■ **STATED GOAL A**
Using the passage on Stoker, decide whether each statement agrees with it: (i) Stoker married before he was given command of HMS A10; (ii) AE2 was built at Portsmouth; (iii) AE2 sank a Turkish gunboat during the transit. Answer yes or no for each, quoting the deciding words.
■ **STATED GOAL B**
Reproduce the part of the passage on Stoker that begins at the words "On the morning" and stops after "heavily defended waterway.".

■ **PAGE**
# # #

Stoker was very much a free spirit and reveled in the freedom that the submarine service offered. He completed his submarine training in October 1907 and in January 1909 was given command of the submarine HMS A10. On 19 December 1908, at Exeter, Stoker married Olive Joan Violet Gwendoline Leacock, daughter of Colonel Schuler Leacock of the Bengal Cavalry.  It was not a happy marriage and the couple were divorced in early 1919.   

In January 1910 he took command of the submarine HMS B8 which, in August 1911, became part of a flotilla of three submarines based in Gibraltar; these were the first RN submarines to serve outside of Britain. In 1913 Stoker volunteered to serve on loan with the RAN as Commanding Officer of one of the fledgling navy's new submarines. He was selected, and on 7 November 1913 was loaned to the RAN as the Commanding Officer of the new submarine HMAS AE2.

AE2 had been built at Barrow-in-Furness in 1913 and commissioned on 28 February 1914. On 2 March 1914, AE2 and her sister ship AE1 (Commanded by Lieutenant Thomas Besant, RN) sailed from Portsmouth on their delivery voyage to Australia. The two submarines arrived in Sydney in May 1914, having completed the then longest ocean transit of any submarine. After the outbreak of war both submarines were involved in the capture of German New Guinea in September 1914, during which time AE1 disappeared and was presumed lost with all hands. AE2 was offered to the Royal Navy for service, and in December 1914 Stoker took his submarine back to the northern hemisphere. In January 1915 AE2 was serving with the British submarine flotilla operating in the Mediterranean. Stoker was promoted to Lieutenant Commander on 31 December 1914.

On the morning of 25 April 1915, Stoker took AE2 through the Dardanelles (75km in length), and after evading Turkish minefields, shore batteries and patrolling warships she broke through into the Sea of Marmara, thus becoming the first Allied submarine to do so after repeated failures by others. During the transit AE2 torpedoed and damaged a Turkish gunboat. The news of AE2’s success was communicated back to the senior Royal Navy officer, Admiral de Robeck, and soon other British submarines successfully penetrated this heavily defended waterway.

# # #

■ **DATA LISTING**
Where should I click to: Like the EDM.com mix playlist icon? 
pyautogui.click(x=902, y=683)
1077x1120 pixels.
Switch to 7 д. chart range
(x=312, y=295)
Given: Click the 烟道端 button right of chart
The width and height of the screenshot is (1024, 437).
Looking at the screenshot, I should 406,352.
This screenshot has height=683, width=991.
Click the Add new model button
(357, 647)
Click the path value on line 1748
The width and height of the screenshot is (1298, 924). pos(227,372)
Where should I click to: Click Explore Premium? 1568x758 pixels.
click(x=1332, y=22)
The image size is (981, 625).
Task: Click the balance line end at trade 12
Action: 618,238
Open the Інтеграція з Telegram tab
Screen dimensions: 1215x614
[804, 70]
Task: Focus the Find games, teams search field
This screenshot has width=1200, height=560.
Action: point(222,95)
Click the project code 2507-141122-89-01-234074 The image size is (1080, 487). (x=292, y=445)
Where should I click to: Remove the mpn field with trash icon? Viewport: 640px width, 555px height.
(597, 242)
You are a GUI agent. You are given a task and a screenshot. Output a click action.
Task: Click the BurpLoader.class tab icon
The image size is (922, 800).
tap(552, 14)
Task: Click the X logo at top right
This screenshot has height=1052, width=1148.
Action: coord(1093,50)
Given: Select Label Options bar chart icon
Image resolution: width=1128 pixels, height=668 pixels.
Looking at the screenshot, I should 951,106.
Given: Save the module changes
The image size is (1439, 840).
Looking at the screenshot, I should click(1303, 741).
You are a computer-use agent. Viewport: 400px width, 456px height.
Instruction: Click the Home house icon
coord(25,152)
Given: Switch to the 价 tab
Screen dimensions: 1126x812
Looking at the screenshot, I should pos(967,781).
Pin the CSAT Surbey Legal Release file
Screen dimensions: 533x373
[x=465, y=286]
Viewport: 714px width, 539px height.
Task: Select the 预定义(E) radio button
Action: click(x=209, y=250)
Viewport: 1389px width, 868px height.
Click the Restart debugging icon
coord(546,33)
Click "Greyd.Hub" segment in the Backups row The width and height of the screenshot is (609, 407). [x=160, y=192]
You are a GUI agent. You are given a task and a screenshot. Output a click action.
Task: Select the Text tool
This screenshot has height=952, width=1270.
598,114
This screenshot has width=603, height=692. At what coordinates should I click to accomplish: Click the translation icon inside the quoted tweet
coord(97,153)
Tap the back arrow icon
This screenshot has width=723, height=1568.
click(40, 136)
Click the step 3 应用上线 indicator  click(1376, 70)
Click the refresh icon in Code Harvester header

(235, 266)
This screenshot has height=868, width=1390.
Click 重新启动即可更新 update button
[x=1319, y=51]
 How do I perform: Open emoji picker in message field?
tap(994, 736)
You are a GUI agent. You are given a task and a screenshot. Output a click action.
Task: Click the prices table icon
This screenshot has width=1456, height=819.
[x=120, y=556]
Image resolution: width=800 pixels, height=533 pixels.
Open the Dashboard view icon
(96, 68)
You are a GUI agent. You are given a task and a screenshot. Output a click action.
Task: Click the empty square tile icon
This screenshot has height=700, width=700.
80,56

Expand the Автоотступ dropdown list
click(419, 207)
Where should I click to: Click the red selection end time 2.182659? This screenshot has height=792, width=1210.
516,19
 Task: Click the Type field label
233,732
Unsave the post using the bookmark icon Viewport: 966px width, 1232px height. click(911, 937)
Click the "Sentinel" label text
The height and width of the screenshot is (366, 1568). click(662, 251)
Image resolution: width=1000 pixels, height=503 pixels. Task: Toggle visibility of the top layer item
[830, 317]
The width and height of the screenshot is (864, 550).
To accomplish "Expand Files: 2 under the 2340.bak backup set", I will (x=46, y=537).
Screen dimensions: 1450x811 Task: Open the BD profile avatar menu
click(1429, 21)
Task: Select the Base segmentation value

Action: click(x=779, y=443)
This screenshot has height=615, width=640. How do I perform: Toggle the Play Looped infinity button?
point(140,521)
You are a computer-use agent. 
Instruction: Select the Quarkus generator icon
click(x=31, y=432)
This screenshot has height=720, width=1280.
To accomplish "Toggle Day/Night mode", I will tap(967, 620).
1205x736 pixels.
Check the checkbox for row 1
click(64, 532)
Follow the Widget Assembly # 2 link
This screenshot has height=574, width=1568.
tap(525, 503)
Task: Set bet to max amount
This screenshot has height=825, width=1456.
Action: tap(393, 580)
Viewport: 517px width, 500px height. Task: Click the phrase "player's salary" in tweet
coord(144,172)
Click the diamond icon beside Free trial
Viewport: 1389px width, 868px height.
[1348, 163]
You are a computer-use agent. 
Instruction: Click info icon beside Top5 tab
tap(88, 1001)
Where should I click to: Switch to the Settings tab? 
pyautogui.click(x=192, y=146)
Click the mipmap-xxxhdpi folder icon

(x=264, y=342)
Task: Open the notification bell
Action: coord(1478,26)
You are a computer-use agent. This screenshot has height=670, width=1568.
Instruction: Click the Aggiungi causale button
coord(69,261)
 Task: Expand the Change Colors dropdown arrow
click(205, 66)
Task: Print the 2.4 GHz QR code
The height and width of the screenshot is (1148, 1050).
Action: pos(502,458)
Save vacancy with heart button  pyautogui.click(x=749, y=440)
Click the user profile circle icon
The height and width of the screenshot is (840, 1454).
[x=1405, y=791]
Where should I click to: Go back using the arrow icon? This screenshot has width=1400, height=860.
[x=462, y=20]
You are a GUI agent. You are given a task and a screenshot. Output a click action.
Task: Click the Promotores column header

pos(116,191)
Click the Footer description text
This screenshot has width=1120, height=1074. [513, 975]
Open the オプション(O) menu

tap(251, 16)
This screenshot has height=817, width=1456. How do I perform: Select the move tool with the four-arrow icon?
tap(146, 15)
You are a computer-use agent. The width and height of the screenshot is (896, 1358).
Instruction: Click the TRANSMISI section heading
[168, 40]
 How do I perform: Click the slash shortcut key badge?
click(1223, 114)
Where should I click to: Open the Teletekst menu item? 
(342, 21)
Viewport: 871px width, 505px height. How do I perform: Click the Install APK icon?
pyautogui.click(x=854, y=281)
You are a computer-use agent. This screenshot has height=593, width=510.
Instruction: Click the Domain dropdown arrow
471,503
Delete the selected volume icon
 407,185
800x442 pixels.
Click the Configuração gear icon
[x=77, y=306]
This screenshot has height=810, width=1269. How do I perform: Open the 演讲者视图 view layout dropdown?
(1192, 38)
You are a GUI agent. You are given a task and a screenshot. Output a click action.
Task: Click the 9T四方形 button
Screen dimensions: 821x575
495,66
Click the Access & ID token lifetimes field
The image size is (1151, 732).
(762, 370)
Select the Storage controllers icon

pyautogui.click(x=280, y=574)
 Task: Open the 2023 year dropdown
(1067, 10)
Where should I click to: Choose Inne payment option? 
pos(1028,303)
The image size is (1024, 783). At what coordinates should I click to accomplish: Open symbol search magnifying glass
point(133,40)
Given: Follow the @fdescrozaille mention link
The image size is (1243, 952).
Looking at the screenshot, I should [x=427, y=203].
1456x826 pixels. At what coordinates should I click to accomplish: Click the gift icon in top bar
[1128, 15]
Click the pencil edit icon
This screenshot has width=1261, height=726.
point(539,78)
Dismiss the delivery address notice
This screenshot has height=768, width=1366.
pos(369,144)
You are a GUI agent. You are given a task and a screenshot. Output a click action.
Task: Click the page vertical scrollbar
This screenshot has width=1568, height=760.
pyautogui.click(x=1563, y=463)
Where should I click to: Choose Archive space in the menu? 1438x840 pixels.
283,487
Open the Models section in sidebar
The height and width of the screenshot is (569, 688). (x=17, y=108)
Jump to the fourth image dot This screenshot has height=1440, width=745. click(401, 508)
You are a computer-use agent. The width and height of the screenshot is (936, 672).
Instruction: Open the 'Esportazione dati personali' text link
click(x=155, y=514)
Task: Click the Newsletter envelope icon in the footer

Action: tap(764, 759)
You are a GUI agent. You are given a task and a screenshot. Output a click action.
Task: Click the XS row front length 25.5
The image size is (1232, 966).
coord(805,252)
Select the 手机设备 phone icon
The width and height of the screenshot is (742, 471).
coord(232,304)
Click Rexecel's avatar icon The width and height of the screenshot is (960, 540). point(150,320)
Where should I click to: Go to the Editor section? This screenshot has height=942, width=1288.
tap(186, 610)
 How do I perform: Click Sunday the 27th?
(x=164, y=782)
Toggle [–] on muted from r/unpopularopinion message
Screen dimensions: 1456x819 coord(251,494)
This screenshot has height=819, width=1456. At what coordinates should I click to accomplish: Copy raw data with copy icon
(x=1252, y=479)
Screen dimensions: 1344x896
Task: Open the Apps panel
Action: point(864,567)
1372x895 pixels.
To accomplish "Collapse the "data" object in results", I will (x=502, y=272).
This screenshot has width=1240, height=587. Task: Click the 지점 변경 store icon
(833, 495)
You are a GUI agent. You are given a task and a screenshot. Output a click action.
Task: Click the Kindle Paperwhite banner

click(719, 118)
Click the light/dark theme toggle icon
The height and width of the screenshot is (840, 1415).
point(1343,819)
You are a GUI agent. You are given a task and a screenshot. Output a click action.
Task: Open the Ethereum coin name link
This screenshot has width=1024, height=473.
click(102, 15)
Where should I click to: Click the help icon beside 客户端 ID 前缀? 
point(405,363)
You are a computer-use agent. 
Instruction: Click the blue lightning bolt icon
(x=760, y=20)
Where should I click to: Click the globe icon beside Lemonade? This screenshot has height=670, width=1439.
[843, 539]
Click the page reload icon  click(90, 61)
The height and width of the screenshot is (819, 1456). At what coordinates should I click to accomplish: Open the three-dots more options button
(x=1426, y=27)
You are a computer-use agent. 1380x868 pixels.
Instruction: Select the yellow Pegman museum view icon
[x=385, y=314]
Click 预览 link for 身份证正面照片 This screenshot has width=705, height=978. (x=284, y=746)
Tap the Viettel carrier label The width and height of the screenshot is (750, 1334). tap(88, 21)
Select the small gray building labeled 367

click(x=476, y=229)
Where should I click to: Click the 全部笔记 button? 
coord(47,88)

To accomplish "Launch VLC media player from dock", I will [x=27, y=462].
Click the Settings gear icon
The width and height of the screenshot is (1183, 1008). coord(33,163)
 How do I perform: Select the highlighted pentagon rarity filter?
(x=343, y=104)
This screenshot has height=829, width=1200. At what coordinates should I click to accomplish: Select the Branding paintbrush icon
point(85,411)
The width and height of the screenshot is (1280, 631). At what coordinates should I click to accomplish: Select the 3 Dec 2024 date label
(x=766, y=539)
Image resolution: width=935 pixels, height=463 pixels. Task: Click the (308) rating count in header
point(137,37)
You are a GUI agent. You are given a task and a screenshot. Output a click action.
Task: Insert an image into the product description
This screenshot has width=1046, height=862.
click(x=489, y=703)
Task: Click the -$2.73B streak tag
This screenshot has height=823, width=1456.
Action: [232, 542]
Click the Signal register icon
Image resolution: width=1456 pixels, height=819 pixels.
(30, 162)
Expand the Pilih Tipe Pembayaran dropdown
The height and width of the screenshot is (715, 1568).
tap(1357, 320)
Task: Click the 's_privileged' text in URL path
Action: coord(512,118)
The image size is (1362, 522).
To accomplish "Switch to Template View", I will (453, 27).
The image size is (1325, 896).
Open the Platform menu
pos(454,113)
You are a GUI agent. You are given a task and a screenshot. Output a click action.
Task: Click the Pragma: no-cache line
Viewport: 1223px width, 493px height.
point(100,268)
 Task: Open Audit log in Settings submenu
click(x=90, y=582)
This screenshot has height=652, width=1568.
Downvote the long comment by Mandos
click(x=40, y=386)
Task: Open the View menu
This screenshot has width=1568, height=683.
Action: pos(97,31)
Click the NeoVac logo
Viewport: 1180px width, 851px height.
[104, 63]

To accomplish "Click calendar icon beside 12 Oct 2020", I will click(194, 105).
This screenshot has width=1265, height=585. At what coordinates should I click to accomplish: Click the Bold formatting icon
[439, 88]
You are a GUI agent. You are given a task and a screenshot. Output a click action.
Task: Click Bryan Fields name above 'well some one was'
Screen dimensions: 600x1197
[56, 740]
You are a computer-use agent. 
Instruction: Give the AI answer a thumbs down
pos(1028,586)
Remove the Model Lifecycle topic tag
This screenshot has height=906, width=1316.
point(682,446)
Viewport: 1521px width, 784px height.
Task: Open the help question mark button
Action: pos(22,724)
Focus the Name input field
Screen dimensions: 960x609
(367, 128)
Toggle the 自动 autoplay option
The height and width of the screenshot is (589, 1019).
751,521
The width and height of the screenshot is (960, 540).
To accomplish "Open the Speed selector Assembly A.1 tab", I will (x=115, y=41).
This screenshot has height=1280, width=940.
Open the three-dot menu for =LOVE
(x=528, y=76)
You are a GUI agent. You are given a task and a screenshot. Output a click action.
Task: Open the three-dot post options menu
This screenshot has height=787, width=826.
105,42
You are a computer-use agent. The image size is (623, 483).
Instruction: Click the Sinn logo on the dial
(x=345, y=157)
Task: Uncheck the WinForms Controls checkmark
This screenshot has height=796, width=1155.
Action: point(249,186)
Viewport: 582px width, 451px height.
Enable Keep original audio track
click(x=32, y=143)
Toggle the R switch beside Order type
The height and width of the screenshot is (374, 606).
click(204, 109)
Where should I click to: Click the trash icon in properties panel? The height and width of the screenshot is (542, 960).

# # #

■ **CORRECT RESPONSE A**
(i) Yes: "On 19 December 1908, at Exeter, Stoker married" and "in January 1909 was given command of the submarine HMS A10"
(ii) No: "AE2 had been built at Barrow-in-Furness in 1913"
(iii) No: "AE2 torpedoed and damaged a Turkish gunboat"

■ **CORRECT RESPONSE B**
On the morning of 25 April 1915, Stoker took AE2 through the Dardanelles (75km in length), and after evading Turkish minefields, shore batteries and patrolling warships she broke through into the Sea of Marmara, thus becoming the first Allied submarine to do so after repeated failures by others. During the transit AE2 torpedoed and damaged a Turkish gunboat. The news of AE2’s success was communicated back to the senior Royal Navy officer, Admiral de Robeck, and soon other British submarines successfully penetrated this heavily defended waterway.